A pharmaceutical company receives large shipments of aspirin tablets. The acceptance sampling plan is to randomly select and test 55 tablets, then accept the whole batch if there is only one or none that doesn't meet the required specifications. If one shipment of 3000 aspirin tablets actually has a \( 3 \% \) rate of defects, what is the probability that this whole shipment will be accepted? Will almost all such shipments be accepted, or will many be rejected? The probability that this whole shipment will be accepted is (Round to four decimal places as needed.)

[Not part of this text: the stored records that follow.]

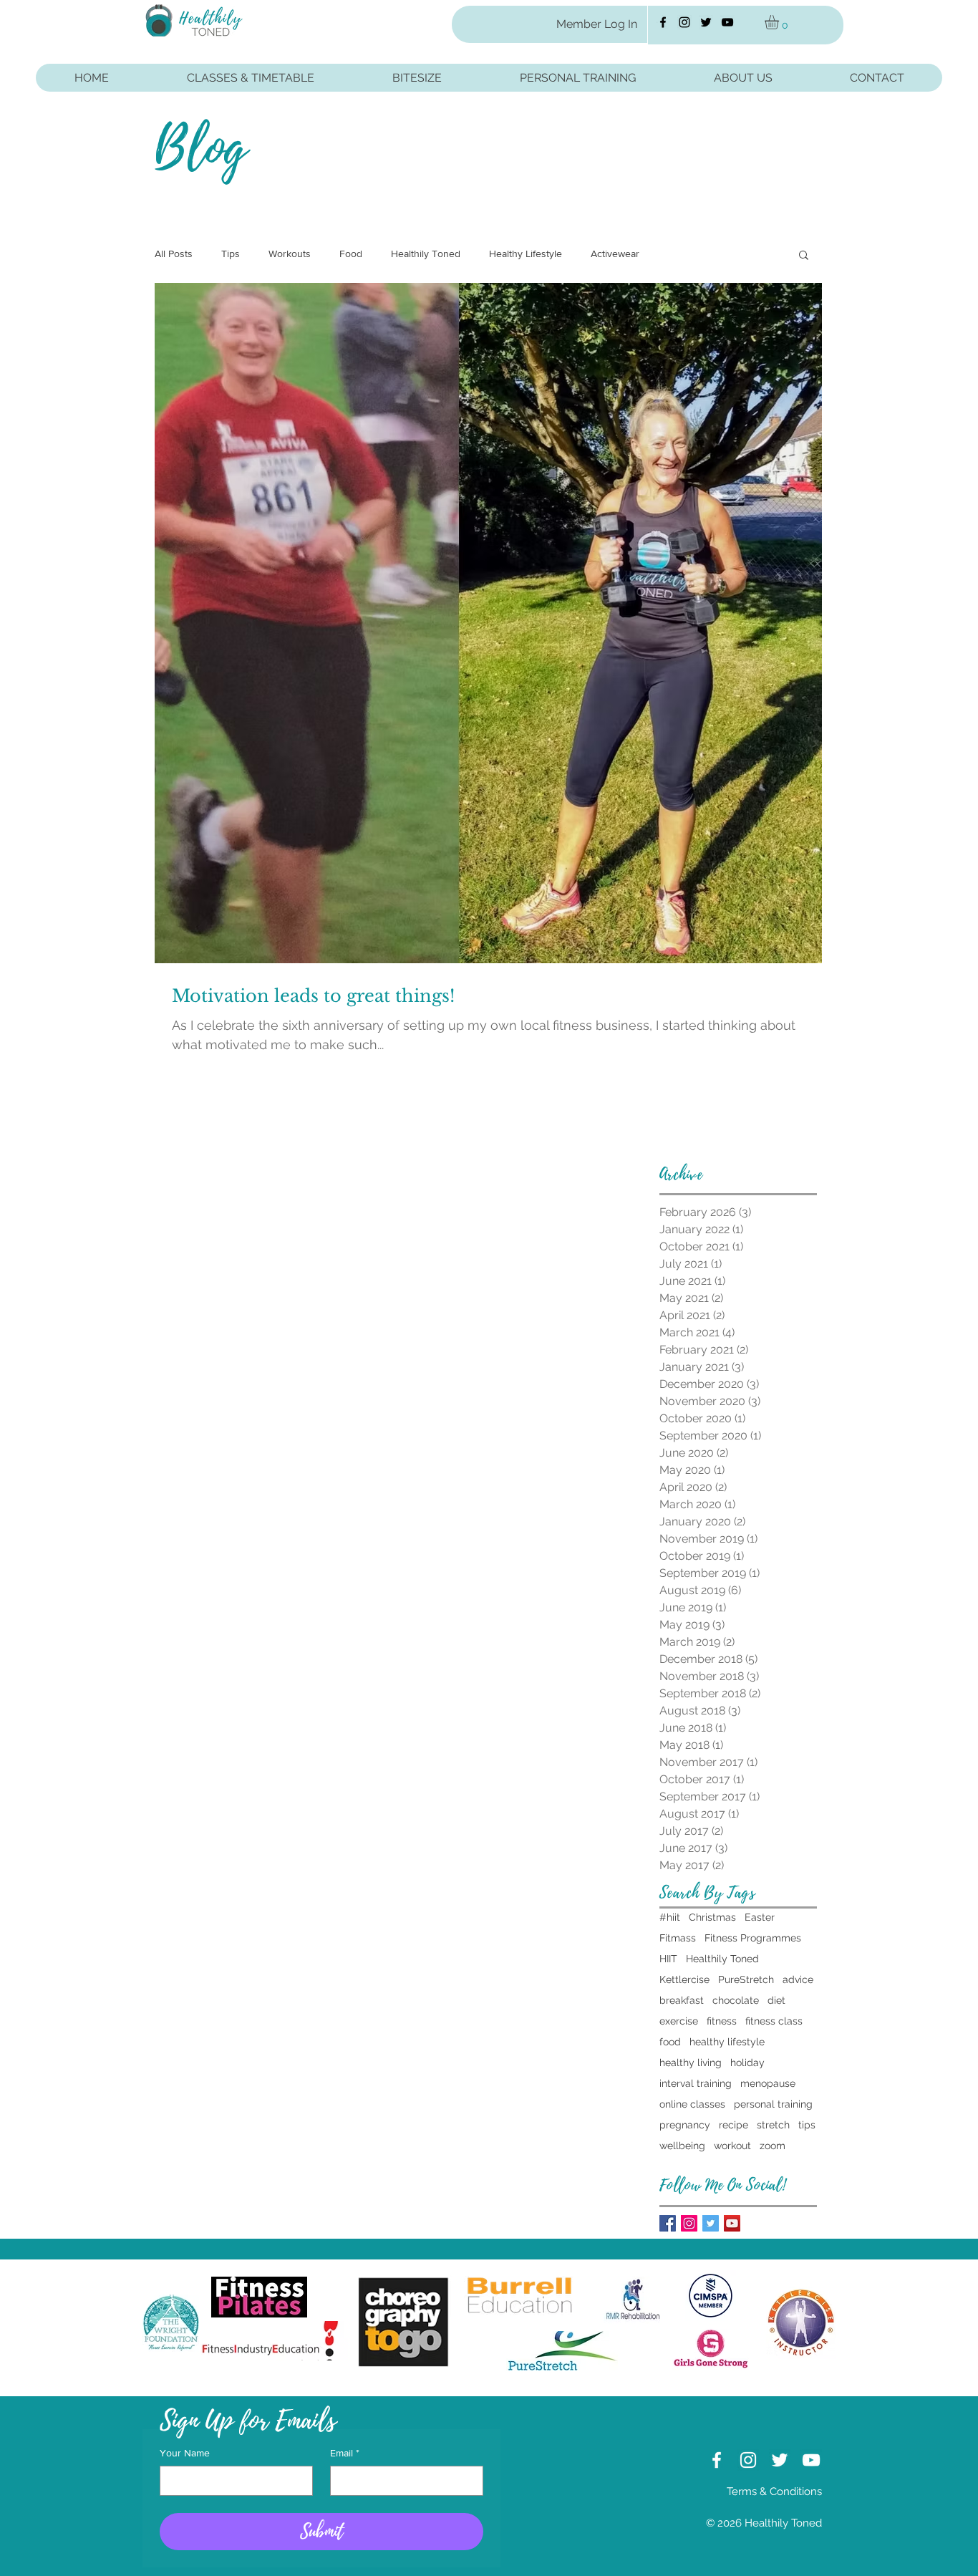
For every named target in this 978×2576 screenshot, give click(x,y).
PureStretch (746, 1979)
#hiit (669, 1917)
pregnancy (684, 2125)
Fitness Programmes (753, 1938)
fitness (722, 2021)
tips (806, 2125)
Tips (230, 253)
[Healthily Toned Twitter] (706, 22)
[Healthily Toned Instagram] (684, 22)
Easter (760, 1917)
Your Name (185, 2453)
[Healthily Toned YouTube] (727, 22)
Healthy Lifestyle (525, 253)
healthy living (690, 2062)
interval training (695, 2083)
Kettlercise (684, 1979)
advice (798, 1979)
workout (732, 2145)
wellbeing (682, 2145)
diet (776, 2000)
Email (344, 2453)
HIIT (668, 1958)
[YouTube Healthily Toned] (732, 2223)
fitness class (774, 2021)
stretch (773, 2125)
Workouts (289, 253)
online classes (692, 2104)
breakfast (681, 2000)
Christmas (712, 1917)
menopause (767, 2083)
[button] (780, 22)
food (670, 2041)
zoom (772, 2145)
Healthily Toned (425, 253)
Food (350, 253)
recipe (733, 2125)
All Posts (174, 253)
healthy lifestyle (727, 2041)
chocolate (735, 2000)
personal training (773, 2104)
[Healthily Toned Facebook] (663, 22)
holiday (747, 2062)
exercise (678, 2021)
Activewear (615, 253)
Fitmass (677, 1938)
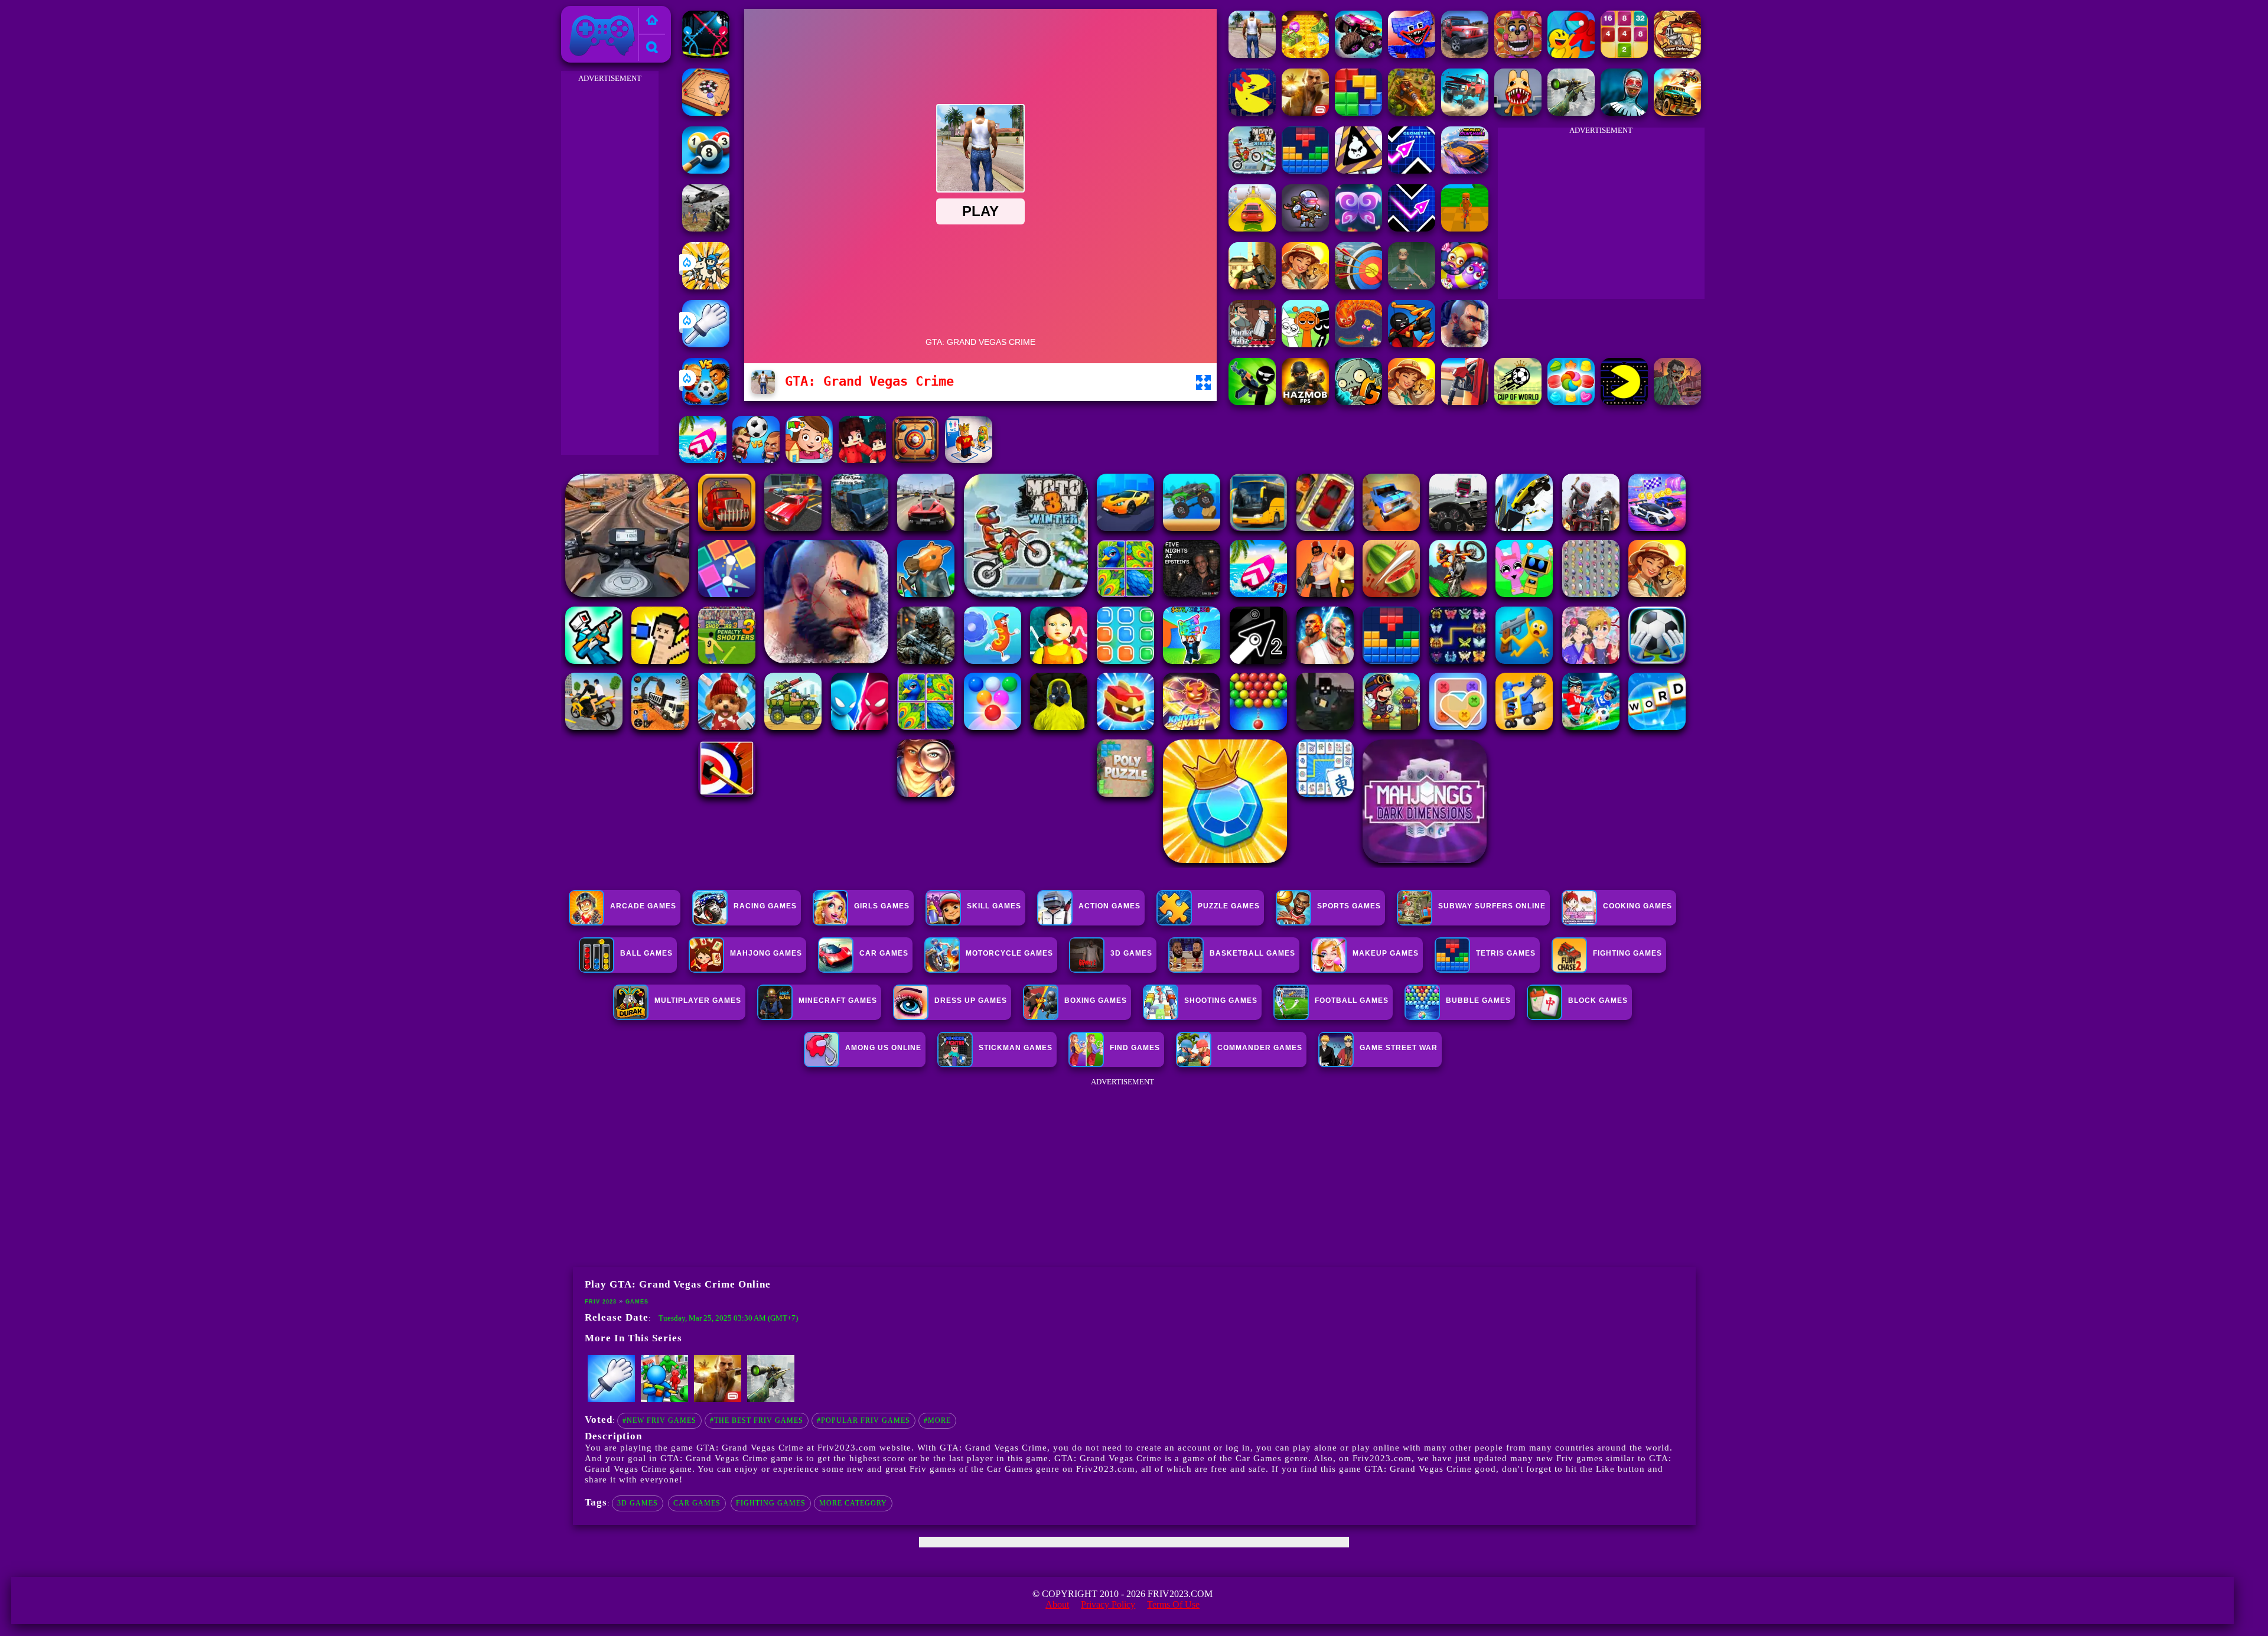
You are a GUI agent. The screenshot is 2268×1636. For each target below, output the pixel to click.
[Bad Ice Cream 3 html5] (1358, 170)
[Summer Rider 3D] (702, 460)
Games (637, 1302)
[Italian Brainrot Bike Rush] (1464, 228)
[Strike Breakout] (705, 228)
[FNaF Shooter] (1518, 55)
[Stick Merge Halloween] (1252, 402)
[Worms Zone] (1464, 286)
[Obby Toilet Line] (968, 460)
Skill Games (994, 906)
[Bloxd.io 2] (862, 460)
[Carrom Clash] (915, 460)
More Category (853, 1503)
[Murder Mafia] (1252, 344)
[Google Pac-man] (1624, 402)
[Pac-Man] (1252, 112)
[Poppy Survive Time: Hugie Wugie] (1411, 55)
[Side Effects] (1411, 286)
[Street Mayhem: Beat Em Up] (1464, 344)
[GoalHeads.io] (705, 402)
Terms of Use (1173, 1604)
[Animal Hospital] (1518, 112)
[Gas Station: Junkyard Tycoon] (1464, 402)
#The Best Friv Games (756, 1420)
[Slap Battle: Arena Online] (705, 344)
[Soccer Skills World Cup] (1518, 402)
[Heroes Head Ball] (756, 460)
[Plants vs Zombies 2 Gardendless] (1358, 402)
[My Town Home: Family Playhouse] (809, 460)
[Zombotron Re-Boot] (1305, 228)
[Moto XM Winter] (1252, 170)
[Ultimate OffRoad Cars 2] (1464, 55)
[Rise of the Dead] (1677, 402)
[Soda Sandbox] (1411, 402)
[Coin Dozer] (1305, 55)
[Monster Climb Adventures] (1358, 55)
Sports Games (1349, 906)
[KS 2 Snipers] (1571, 112)
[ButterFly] (1358, 228)
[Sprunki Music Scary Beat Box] (1305, 344)
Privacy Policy (1108, 1604)
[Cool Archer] (1358, 286)
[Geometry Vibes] (1411, 228)
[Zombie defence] (664, 1400)
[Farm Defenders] (1411, 112)
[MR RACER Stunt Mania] (1464, 170)
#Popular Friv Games (863, 1420)
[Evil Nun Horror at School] (1624, 112)
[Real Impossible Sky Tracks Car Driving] (1252, 228)
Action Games (1109, 906)
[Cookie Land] (1571, 402)
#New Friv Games (659, 1420)
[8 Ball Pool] (705, 170)
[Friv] (652, 21)
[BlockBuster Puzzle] (1305, 170)
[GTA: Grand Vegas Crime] (1252, 55)
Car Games (697, 1503)
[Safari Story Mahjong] (1305, 286)
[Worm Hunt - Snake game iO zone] (1358, 344)
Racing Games (765, 906)
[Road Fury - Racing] (1464, 112)
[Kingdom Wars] (705, 286)
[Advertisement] (609, 263)
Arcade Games (643, 906)
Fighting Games (771, 1503)
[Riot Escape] (1571, 55)
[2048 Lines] (1624, 55)
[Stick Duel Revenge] (705, 55)
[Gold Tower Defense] (1677, 55)
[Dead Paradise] (1677, 112)
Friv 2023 (585, 13)
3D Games (637, 1503)
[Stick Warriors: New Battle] (1411, 344)
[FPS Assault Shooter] (1252, 286)
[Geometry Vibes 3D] (1411, 170)
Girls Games (882, 906)
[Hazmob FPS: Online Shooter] (1305, 402)
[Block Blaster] (1358, 112)
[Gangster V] (1305, 112)
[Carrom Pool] (705, 112)
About (1057, 1604)
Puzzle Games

To determine the probability that the whole shipment will be accepted, we can model the number of defective tablets in the sample of 55 using the binomial distribution. The parameters for the binomial distribution are: - \( n = 55 \) (the number of tablets sampled) - \( p = 0.03 \) (the probability of a tablet being defective) We want to find the probability of having at most 1 defective tablet in the sample, which means we need to calculate \( P(X \leq 1) \), where \( X \) is the number of defective tablets in the sample. This can be calculated as: \[ P(X = 0) + P(X = 1) \] Using the binomial probability formula: \[ P(X = k) = \binom{n}{k} p^k (1-p)^{n-k} \] 1. **Calculate \( P(X = 0) \)**: \[ P(X = 0) = \binom{55}{0} (0.03)^0 (0.97)^{55} = 1 \cdot 1 \cdot (0.97)^{55} \] Calculating \( (0.97)^{55} \): \[ (0.97)^{55} \approx 0.2240 \] So, \[ P(X = 0) \approx 0.2240 \] 2. **Calculate \( P(X = 1) \)**: \[ P(X = 1) = \binom{55}{1} (0.03)^1 (0.97)^{54} = 55 \cdot 0.03 \cdot (0.97)^{54} \] Calculating \( (0.97)^{54} \): \[ (0.97)^{54} \approx 0.2317 \] So, \[ P(X = 1) \approx 55 \cdot 0.03 \cdot 0.2317 \approx 55 \cdot 0.006951 \approx 0.3823 \] 3. **Combine the probabilities**: Now, we can find \( P(X \leq 1) \): \[ P(X \leq 1) = P(X = 0) + P(X = 1) \approx 0.2240 + 0.3823 \approx 0.6063 \] Thus, the probability that the whole shipment will be accepted is approximately: \[ \boxed{0.6063} \] ### Conclusion Since the probability of acceptance is about 0.6063, this means that slightly more than half of such shipments will be accepted. Therefore, while many shipments will be accepted, a significant number will also be rejected, as the acceptance rate is not overwhelmingly high.